= Set exercise A =
Read the Sino-Africa article and decide whether each statement below agrees with it: (i) Wei Jianguo heads the China Center for International Economic Exchanges as its Secretary-General. (ii) China's investment in Africa has gone mostly into farming. (iii) Zheng Minyi wrote that Africans must face challenges brought by the continent's fast growth. Answer yes or no for each, and quote the words from the article that settle it.
= Set exercise B =
In the Sino-Africa article, reproduce word for word the passage starting with "Sino-Africa Relation; the" and going on through "Information Attache, China)".

Sino-Africa Relation; the Sierra Leone Perspective

Wei Jianguo is the Secretary-General of the China Center for International Economic Exchanges. When asked about what impressed him most about Sino-Africa economic cooperation, by CHINA-AFRICA  of  20th December 2011 edition , (a publication by the International Business Daily, at the Ministry of Commerce, in the People’s Republic of China), he specifically looked at China’s investment in  Africa thus, the investment  in Africa by China  has been largely on  infrastructure facilities, educational training and other large projects  and that “China surpasses the United States, France and Japan in their separate African investments…”.  (Photo: John Baimba Sesay, Information Attache, China)

This must be an outstanding impression he must have got, following what China is doing in Africa. Africa, no doubt is, economically and democratically a progress continent, but as written by Zheng Minyi, Africans must face the challenges faced by the fast growth the continent is experiencing.

= Data provided =
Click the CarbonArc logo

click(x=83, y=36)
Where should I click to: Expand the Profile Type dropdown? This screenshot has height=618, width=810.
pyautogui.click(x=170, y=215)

= Correct result A =
(i) Yes: "Wei Jianguo is the Secretary-General of the China Center for International Economic Exchanges."
(ii) No: "infrastructure facilities, educational training and other large projects"
(iii) Yes: "Africans must face the challenges faced by the fast growth the continent is experiencing"

= Correct result B =
Sino-Africa Relation; the Sierra Leone Perspective

Wei Jianguo is the Secretary-General of the China Center for International Economic Exchanges. When asked about what impressed him most about Sino-Africa economic cooperation, by CHINA-AFRICA  of  20th December 2011 edition , (a publication by the International Business Daily, at the Ministry of Commerce, in the People’s Republic of China), he specifically looked at China’s investment in  Africa thus, the investment  in Africa by China  has been largely on  infrastructure facilities, educational training and other large projects  and that “China surpasses the United States, France and Japan in their separate African investments…”.  (Photo: John Baimba Sesay, Information Attache, China)